# PROBLEM DESCRIPTION
Your task is to restate word for word the lines of the listing below that start at the one containing "551x457 pixels." and run to the end; please add nothing.
━━━━━ INPUT RECORDS ━━━━━
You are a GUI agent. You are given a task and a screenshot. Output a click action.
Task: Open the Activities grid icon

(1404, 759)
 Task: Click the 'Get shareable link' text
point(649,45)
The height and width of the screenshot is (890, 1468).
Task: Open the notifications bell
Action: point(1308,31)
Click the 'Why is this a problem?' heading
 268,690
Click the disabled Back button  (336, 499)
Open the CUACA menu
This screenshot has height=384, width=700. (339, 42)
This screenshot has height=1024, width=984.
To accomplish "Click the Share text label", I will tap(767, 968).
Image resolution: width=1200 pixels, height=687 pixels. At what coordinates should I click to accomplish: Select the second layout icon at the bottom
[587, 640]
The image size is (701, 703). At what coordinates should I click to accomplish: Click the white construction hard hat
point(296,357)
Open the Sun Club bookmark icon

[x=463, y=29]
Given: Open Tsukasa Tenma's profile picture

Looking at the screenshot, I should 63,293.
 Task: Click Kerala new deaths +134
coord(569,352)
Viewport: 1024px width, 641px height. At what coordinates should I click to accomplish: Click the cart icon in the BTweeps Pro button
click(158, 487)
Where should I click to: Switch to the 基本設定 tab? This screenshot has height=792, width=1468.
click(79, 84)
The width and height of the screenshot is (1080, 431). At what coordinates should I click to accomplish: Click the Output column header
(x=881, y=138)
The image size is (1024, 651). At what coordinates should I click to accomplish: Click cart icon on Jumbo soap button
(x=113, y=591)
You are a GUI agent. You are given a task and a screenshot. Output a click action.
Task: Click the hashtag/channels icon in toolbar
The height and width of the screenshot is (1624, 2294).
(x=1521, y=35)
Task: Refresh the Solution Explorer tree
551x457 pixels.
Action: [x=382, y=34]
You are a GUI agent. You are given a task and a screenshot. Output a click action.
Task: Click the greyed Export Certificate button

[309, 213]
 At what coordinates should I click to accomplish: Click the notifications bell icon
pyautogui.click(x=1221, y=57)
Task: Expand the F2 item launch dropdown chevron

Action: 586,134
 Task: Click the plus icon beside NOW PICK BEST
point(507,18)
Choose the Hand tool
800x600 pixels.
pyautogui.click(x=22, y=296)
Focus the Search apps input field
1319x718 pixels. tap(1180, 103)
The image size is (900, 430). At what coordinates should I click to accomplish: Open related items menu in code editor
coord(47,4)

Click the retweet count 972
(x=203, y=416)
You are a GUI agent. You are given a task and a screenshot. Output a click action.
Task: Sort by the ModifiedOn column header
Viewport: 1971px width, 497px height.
━━━━━
# SOLUTION TO THIS TASK
551x457 pixels.
Action: [x=382, y=34]
You are a GUI agent. You are given a task and a screenshot. Output a click action.
Task: Click the greyed Export Certificate button

[309, 213]
 At what coordinates should I click to accomplish: Click the notifications bell icon
pyautogui.click(x=1221, y=57)
Task: Expand the F2 item launch dropdown chevron

Action: 586,134
 Task: Click the plus icon beside NOW PICK BEST
point(507,18)
Choose the Hand tool
800x600 pixels.
pyautogui.click(x=22, y=296)
Focus the Search apps input field
1319x718 pixels. tap(1180, 103)
The image size is (900, 430). At what coordinates should I click to accomplish: Open related items menu in code editor
coord(47,4)

Click the retweet count 972
(x=203, y=416)
You are a GUI agent. You are given a task and a screenshot. Output a click action.
Task: Sort by the ModifiedOn column header
Viewport: 1971px width, 497px height.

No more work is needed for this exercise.